Microsoft raised prices on every current Surface PC by as much as $500, blaming a DRAM and NAND shortage fueled by AI data center buildouts that has pushed memory costs to record levels expected to persist into 2027.

April 15, 2026 · 5 min read · Source: Engadget

Microsoft · Surface · DRAM · Memory Crisis · PC Market · AI Data Centers

Microsoft Surface laptop on a desk next to rising price chart and DRAM memory modules, illustrating PC price increase driven by memory shortage

Microsoft Raises Prices Across the Entire Surface Lineup

Microsoft confirmed on April 14, 2026 that it is raising prices across every current Surface PC in its lineup, with flagship configurations costing as much as $500 more than their original launch prices. The Surface Pro 12-inch, previously the cheapest modern Surface at $799, now starts at $1,049. The flagship Surface Pro 13-inch, which launched last year at $999, now starts at a steep $1,499.

The Surface Laptop line saw similar jumps. The entry-level 13-inch Surface Laptop climbed from $899 to $1,149, the 13.8-inch flagship moved from $999 to $1,499, and the 15-inch model now starts at $1,599. Microsoft attributed the increases directly to a global memory shortage, noting in its consumer guidance that "recent industry-wide component cost increases" required the adjustment. The changes apply immediately to new orders through Microsoft.com and authorized retailers.

AI Data Centers Are Draining Global DRAM Supply

The price hikes stem from what analysts have dubbed the "RAMageddon" — a severe global DRAM and NAND flash shortage expected to persist well into 2027. The crunch is being driven overwhelmingly by AI data center buildouts, where hyperscalers including Microsoft, Google, Amazon, Meta, and Oracle are locking in multi-year memory supply contracts to feed GPUs running large language models and agentic workloads.

According to TrendForce, DRAM contract prices surged 90–95% in the first quarter of 2026 alone, a pace unprecedented in the memory industry's history. HP disclosed in investor meetings that RAM now represents roughly 35% of a PC's total build cost, up from 15–18% just a few months earlier. The shift has fundamentally altered unit economics for every consumer PC maker — Microsoft is simply the first major brand to pass the full impact to customers.

Rivals Face the Same Pressure and Price Hikes Are Spreading

Microsoft's announcement follows quiet price adjustments from Dell, HP, Lenovo, and Acer earlier in April, though none as aggressive as the Surface hike. Samsung reported a 700%+ jump in Q1 2026 profit driven almost entirely by HBM memory sales to AI customers, and SK Hynix and Micron have both signaled they are allocating capacity to AI customers ahead of consumer PC orders, further tightening supply.

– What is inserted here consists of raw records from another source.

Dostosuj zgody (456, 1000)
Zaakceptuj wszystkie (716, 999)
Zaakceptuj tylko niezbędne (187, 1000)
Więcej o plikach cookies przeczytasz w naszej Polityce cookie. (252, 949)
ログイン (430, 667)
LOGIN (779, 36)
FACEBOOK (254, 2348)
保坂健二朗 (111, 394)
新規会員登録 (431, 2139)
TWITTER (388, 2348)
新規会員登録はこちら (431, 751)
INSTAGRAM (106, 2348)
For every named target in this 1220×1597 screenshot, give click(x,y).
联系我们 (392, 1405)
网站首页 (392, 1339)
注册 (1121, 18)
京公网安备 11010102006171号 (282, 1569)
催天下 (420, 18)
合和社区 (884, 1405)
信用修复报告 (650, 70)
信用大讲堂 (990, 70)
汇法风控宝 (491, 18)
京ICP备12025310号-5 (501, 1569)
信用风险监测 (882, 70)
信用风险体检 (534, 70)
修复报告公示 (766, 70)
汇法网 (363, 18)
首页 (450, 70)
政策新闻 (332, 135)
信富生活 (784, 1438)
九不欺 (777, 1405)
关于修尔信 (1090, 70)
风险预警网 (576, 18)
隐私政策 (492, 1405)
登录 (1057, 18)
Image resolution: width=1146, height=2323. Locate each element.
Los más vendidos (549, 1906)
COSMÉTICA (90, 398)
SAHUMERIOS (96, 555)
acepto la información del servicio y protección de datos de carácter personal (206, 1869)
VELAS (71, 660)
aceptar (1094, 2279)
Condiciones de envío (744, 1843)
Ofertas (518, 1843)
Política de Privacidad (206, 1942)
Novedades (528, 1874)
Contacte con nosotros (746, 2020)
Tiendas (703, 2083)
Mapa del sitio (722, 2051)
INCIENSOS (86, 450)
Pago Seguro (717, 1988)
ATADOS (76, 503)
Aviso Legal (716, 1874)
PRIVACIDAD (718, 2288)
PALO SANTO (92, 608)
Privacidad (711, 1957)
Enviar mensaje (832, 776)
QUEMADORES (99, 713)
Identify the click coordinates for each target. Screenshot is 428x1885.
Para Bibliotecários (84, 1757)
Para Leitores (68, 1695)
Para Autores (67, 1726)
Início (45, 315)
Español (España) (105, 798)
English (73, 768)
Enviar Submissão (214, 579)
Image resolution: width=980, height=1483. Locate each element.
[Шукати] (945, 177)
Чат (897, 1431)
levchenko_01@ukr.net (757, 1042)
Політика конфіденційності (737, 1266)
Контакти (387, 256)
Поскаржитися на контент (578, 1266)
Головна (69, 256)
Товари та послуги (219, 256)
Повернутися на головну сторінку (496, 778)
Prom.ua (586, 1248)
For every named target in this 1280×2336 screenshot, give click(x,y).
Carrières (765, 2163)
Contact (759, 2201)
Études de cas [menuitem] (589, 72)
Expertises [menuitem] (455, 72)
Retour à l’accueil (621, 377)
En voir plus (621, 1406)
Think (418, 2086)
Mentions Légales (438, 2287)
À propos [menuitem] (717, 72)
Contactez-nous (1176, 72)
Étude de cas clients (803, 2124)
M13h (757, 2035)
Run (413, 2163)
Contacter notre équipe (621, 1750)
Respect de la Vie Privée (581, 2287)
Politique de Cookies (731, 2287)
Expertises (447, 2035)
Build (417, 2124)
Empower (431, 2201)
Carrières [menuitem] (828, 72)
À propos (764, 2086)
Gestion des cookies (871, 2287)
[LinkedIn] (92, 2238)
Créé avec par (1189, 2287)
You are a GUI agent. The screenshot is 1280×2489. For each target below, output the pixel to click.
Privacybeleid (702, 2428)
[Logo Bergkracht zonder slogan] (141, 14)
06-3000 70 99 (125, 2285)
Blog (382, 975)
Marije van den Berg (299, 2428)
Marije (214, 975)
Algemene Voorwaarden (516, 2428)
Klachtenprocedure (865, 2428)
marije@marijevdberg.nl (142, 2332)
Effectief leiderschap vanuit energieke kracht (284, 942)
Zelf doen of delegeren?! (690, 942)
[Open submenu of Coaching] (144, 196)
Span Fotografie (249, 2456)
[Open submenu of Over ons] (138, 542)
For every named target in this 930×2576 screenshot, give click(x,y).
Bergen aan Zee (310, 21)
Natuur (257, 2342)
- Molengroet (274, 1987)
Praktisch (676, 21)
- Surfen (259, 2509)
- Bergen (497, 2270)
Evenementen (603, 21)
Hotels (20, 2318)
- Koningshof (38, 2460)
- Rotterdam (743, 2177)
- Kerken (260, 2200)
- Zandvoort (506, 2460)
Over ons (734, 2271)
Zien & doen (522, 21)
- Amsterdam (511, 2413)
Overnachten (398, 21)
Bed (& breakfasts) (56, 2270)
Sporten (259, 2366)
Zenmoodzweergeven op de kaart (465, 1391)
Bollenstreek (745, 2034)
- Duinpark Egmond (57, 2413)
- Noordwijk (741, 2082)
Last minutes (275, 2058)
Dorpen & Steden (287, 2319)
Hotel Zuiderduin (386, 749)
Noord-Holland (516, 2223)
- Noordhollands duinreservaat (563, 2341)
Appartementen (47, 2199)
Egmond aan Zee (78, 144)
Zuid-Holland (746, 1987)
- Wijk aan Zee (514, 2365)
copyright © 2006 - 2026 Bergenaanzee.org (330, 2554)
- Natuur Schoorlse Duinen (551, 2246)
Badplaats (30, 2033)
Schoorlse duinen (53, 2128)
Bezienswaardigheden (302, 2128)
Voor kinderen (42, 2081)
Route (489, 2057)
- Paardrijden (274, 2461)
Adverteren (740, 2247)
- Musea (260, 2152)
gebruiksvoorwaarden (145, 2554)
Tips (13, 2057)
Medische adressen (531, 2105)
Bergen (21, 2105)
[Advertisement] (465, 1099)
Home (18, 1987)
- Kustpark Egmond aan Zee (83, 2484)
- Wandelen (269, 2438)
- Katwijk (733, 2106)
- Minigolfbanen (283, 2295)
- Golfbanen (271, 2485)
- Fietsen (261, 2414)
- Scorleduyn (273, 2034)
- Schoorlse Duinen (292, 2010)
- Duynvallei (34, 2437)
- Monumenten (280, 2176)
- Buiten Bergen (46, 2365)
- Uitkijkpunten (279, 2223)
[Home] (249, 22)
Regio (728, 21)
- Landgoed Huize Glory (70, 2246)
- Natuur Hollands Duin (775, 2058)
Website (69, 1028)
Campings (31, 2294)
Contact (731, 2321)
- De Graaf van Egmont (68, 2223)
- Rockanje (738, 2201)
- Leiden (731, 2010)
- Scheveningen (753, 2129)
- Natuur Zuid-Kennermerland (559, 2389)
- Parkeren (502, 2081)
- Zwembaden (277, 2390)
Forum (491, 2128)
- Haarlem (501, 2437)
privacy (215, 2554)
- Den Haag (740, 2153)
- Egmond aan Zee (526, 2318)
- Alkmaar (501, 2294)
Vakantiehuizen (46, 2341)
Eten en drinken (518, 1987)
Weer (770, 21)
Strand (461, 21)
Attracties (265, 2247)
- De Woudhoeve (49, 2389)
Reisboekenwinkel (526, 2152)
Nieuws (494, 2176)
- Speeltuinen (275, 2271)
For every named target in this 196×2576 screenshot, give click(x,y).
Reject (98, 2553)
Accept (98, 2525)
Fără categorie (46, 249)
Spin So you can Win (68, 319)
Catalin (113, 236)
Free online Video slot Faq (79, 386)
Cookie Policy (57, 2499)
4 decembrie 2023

Apple is one of the few PC vendors that has held pricing steady, benefiting from long-term supply deals signed before the crunch intensified. Digital Trends noted that the cheapest MacBook Neo is now "less than half the price" of the cheapest comparable Surface — an uncomfortable reversal for Microsoft, which has historically positioned Surface as a premium-but-competitive alternative to Apple hardware.

What This Means for Tech Buyers and IT Budgets

For engineers, IT buyers, and job seekers evaluating equipment, the Surface price hike is a leading indicator of a broader reality: PCs, servers, and even smartphones are going to get meaningfully more expensive through 2026 and into 2027. Corporate IT budgets built on 2025 memory prices are likely to come up short, and refresh cycles may stretch as organizations absorb the higher unit costs.

For software engineers and ML practitioners, the memory crunch is a reminder that AI infrastructure competition is zero-sum at the physical layer — every HBM stack allocated to a GPU is memory not available for consumer DRAM. Companies building AI products should plan compute and memory capacity further in advance than in years past, and career seekers should expect continued strong demand for roles in supply chain, hardware engineering, and infrastructure optimization as enterprises scramble to manage cost and capacity in a constrained market.